All “independent women” must be able to trust themselves. You will experience all types of obstacles, many of which will encourage you to lack confidence in your own beliefs and abilities. Understand that all “independent women” will experience barriers like this, but believing that you can overcome them will help you to do so. No one is going to believe in you, if you cannot believe in yourself.
Next, do your research. Ask yourself, what is it that you would like to do with your life? Be sure that whatever it is, it is something that you have chosen for yourself, and not something that has been chosen for you. Then research everything that you can about it. Research things like the skill set required to do it, the training that is necessary to fulfill it, the type of people (personalities, experiences, etc.) who do it. This is useful whether you want to be a lawyer, a doctor, a wife, and/or a mother. Basically, the term “independent woman,” means whatever “independence” is for the woman experiencing it. By researching as much as you can about whatever an “independent woman” means to you, the more prepared you will be to become one.
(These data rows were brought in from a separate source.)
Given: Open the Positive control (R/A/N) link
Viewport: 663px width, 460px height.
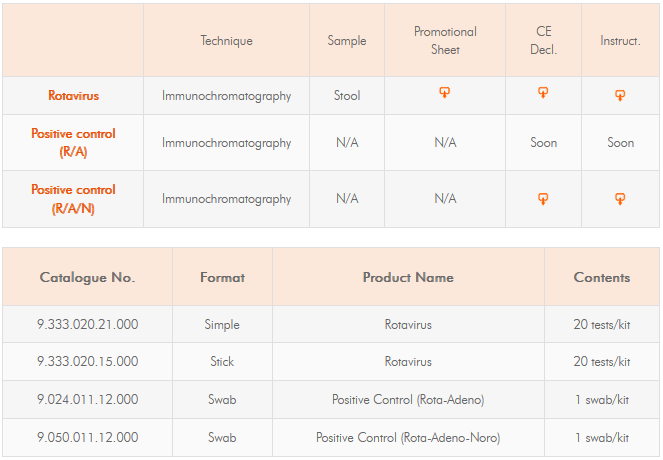Looking at the screenshot, I should 73,199.
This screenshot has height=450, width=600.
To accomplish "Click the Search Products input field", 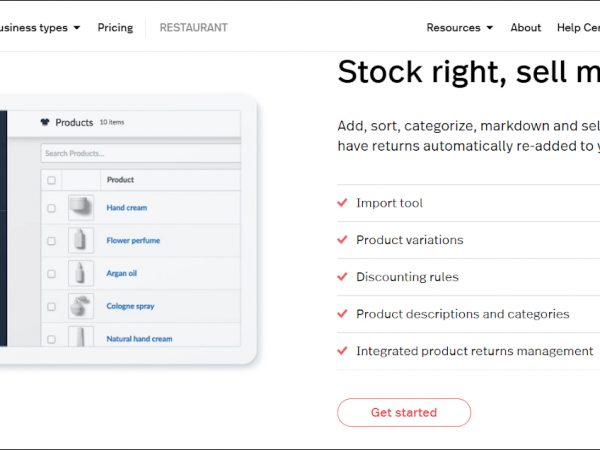I will (140, 153).
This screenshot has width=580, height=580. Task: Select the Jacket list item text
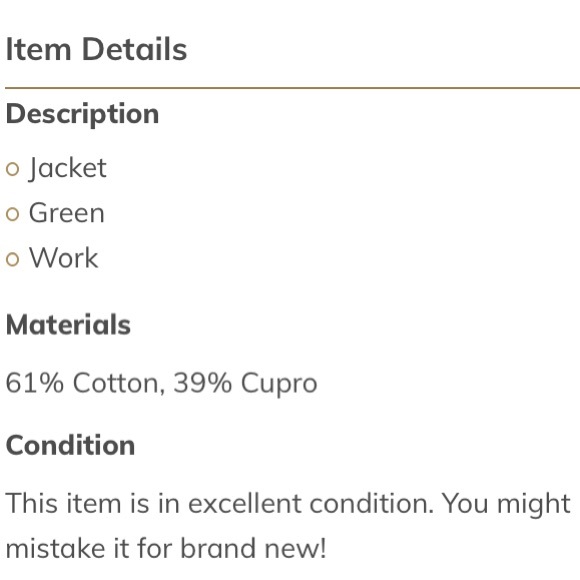[x=68, y=168]
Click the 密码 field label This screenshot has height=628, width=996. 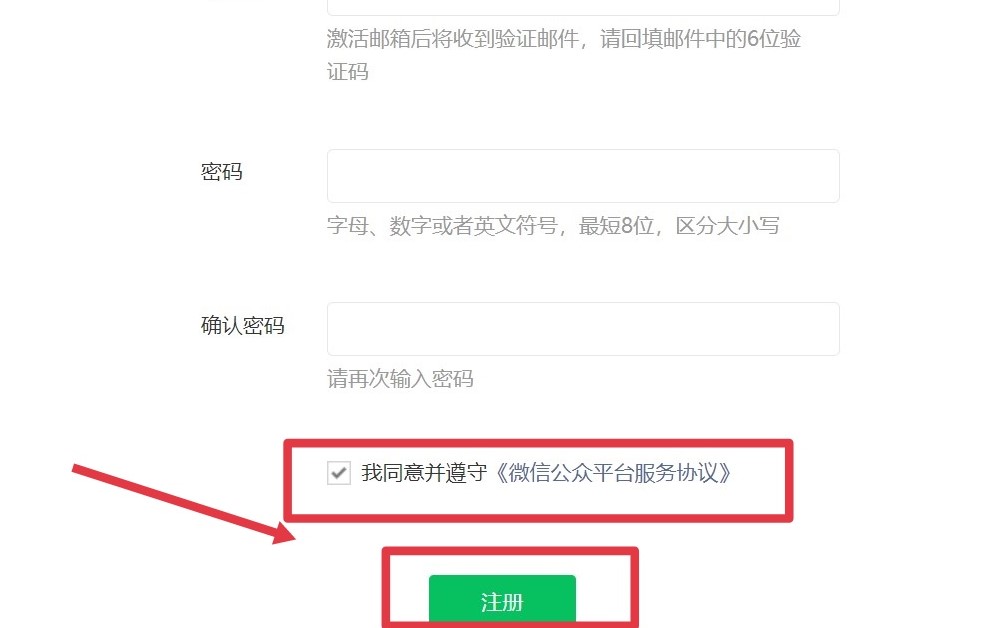pyautogui.click(x=222, y=172)
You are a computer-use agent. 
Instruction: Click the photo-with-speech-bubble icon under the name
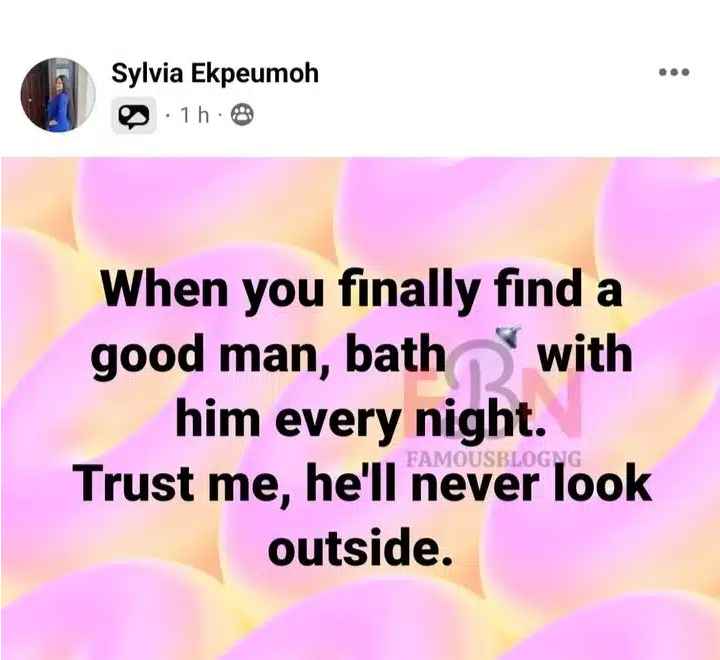(x=134, y=116)
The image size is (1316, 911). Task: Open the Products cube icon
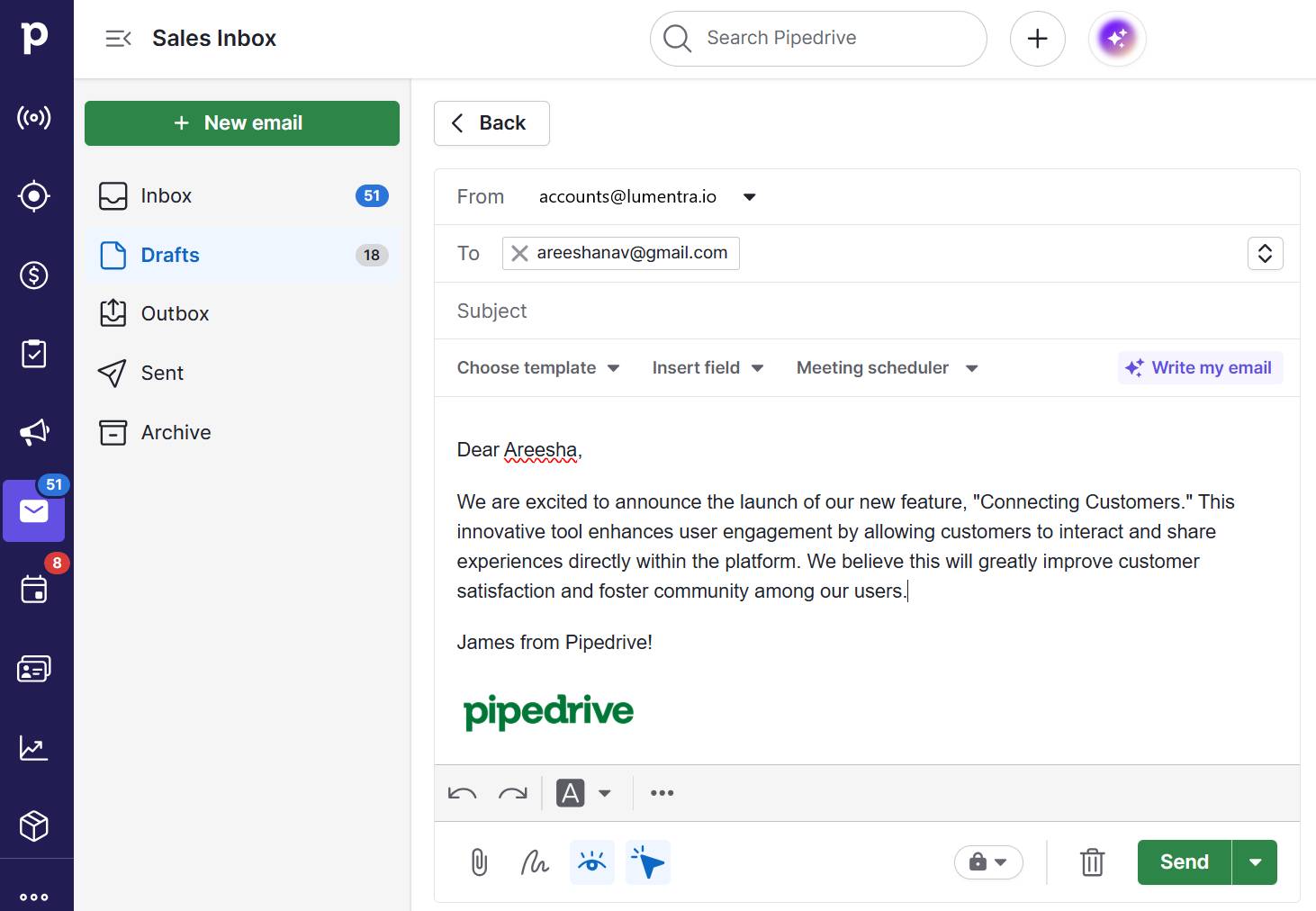point(34,825)
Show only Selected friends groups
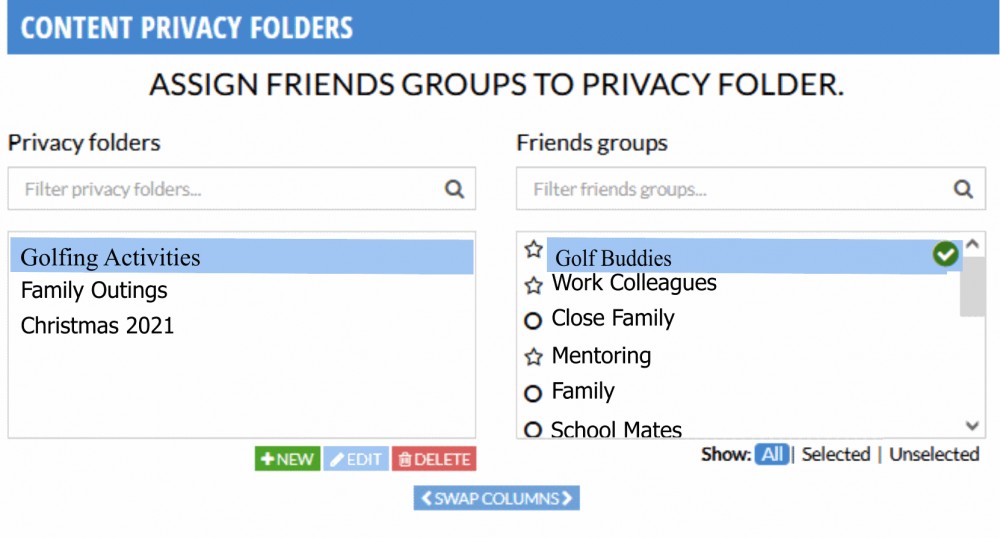Screen dimensions: 1000x538 coord(835,454)
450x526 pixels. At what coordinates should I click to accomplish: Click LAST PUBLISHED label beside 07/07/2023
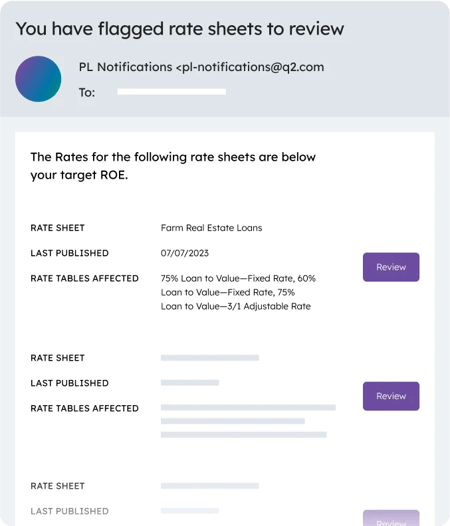tap(69, 253)
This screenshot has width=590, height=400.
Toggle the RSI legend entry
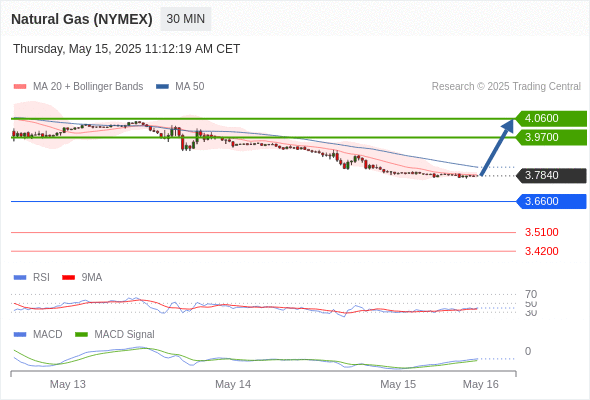(x=32, y=277)
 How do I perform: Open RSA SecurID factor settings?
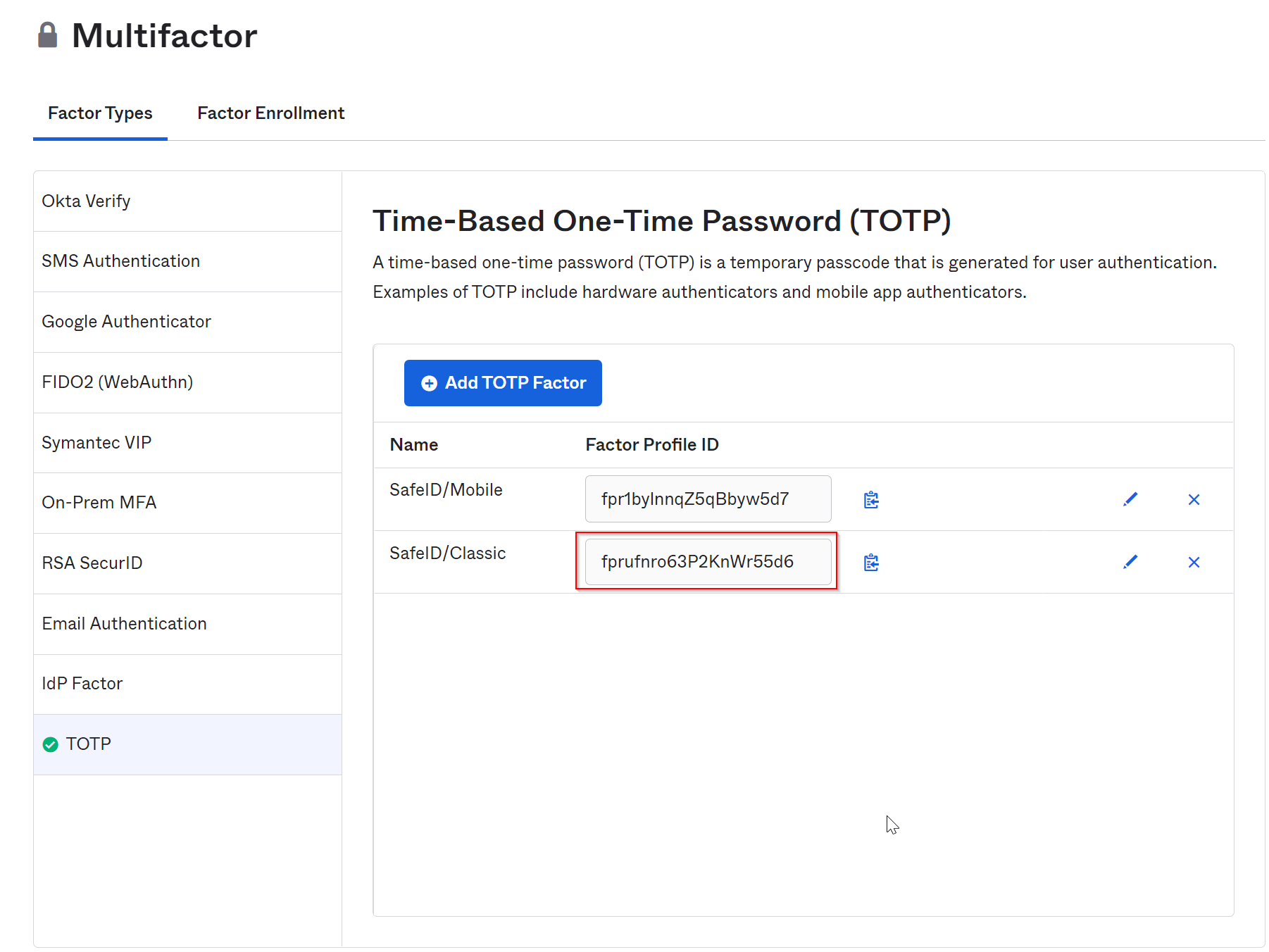pos(92,563)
Avoid people who are counterproductive to your goals of becoming an “independent woman.” Sadly, despite your best efforts, you will meet people who just don’t believe in your goals, or people who will try to interfere with them. As painful as this may be, maintaining a relationship with these people, will only make meeting your goals harder. A metaphor for this type of relationship is the “crab mentality.” The “crab mentality” basically makes the following comparison between crabs and people. Imagine a bucket full of crabs. As some crabs try to get out, other crabs below them try to pull them down. This is how women sometimes treat other women who are trying to become “independent women.” Maintaining these relationships with “crabs” will do nothing but make your pursuit to upward mobility that much more challenging. It might be difficult to break off these relationships, but you will find that once this is done, your pursuit to independence will be that much greater.
While you are avoiding people who are counterproductive to your goals, find people who are compatible with your goals. For instance, if you want to be married, but you’ve gotten a lot of negative advice about marriage from either unmarried or unhappily married people, find some people who are happily married. If you want to develop your own business, try to steer away from the friend who is discouraging you from opening one because she chooses to work in her father’s business instead of doing something “independent” for herself. In other words, there are people in this world who are like minded… if you’re finding that those whom you surround yourself with are not, then pick a new group of friends! Your independence depends on it.